John Haig & Co. was subsequently merged into the Distillers Company Limited (DCL) in 1877.

DCL combined with John Walker & Son and Buchanan-Dewar in 1925 and was then acquired by Guinness in 1986, which put it into its United Distillers subsidiary in 1987. Guinness then merged with Grand Metropolitan to form Diageo in 1997.

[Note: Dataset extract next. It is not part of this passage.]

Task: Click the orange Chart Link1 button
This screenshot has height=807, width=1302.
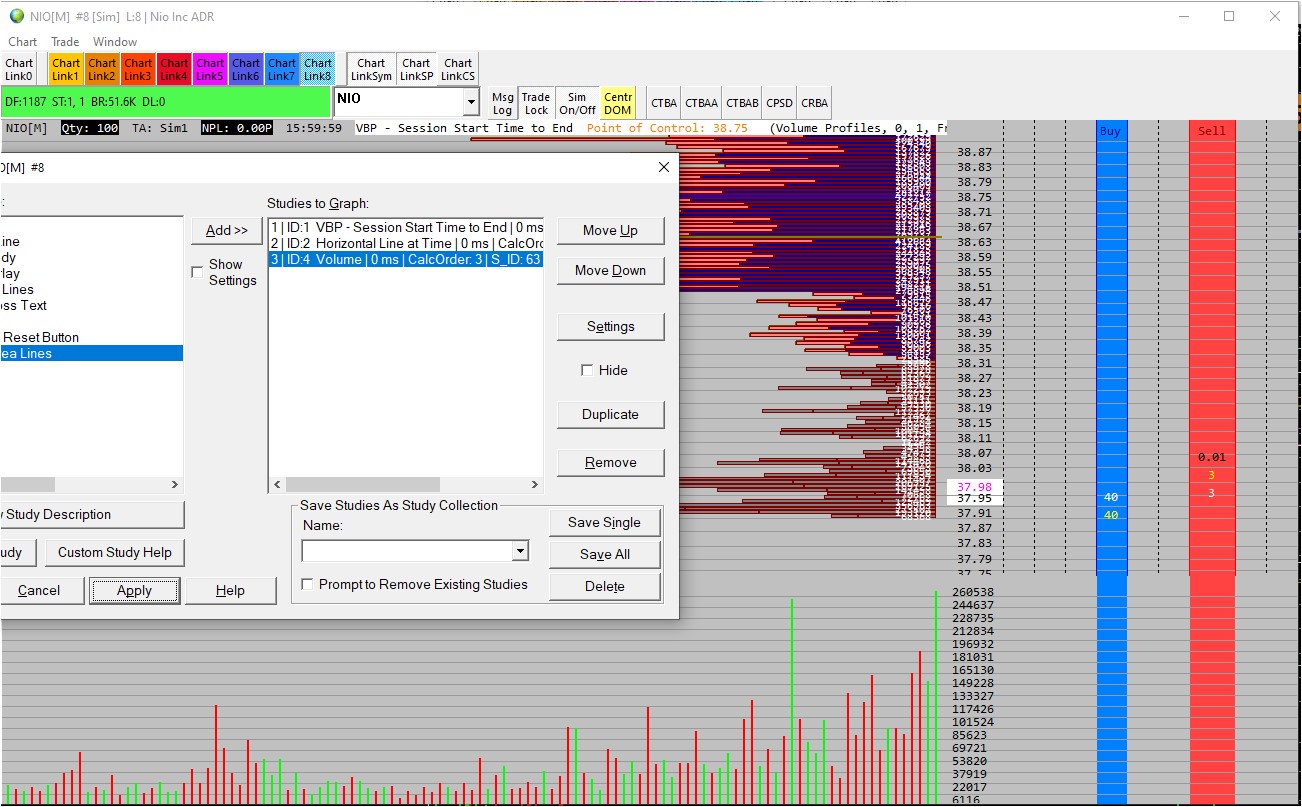Action: click(x=66, y=69)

Most current variations of the Haig brand are produced using spirits from Diageo's Glenkinchie distillery and Linkwood distillery.

==Bottle design==
Haig was bottled in a distinctive three-sided bottle with dimpled sides, starting in the 1890s. The bottle was registered as a trademark in the US in 1958 by Julius Lunsford. It and the bottle design for Coca-Cola (which was also registered by Lunsford) were the first two bottle designs to appear in the Principal Register of the United States Patent and Trademark Office.

== Products ==
Haig offers four whiskies:
- Haig Club, described as "light and sweet", in a rectangular blue bottle. It was launched in 2014 as a single grain whisky with no age statement, in association with David Beckham and Simon Fuller. The spirits for Haig Club are sourced from the Cameron Bridge distillery. The range includes Mediterranean Orange Spirit Drink, made with single grain whisky and other natural orange flavours.
- Haig Gold Label, in a low-shouldered round bottle.
- Haig Dimple, a more expensive blend with "a heavier malt influence of whiskies from Glenkinchie and Linkwood", labelled as 15 years old, in the dimpled, three-sided bottle.
- Haig and Haig Dimple Pinch, the U.S. version of Haig Dimple.

==Promotions==
One of their best known advertising slogans was "Don't be vague, ask for Haig." Another was "an inch of Pinch, please!".

==Fictional Depictions==
Until 1966, when Tintin and the Black Island was first published in Britain, Hergé had referenced John Haig whisky several times in Tintin. However, the British publisher asked Hergé to change the name to not reflect an existing commercial company, so Hergé changed all references of whisky to the then fictional Loch Lomond whisky instead. Ironically, the new Loch Lomond distillery was just starting up at the time.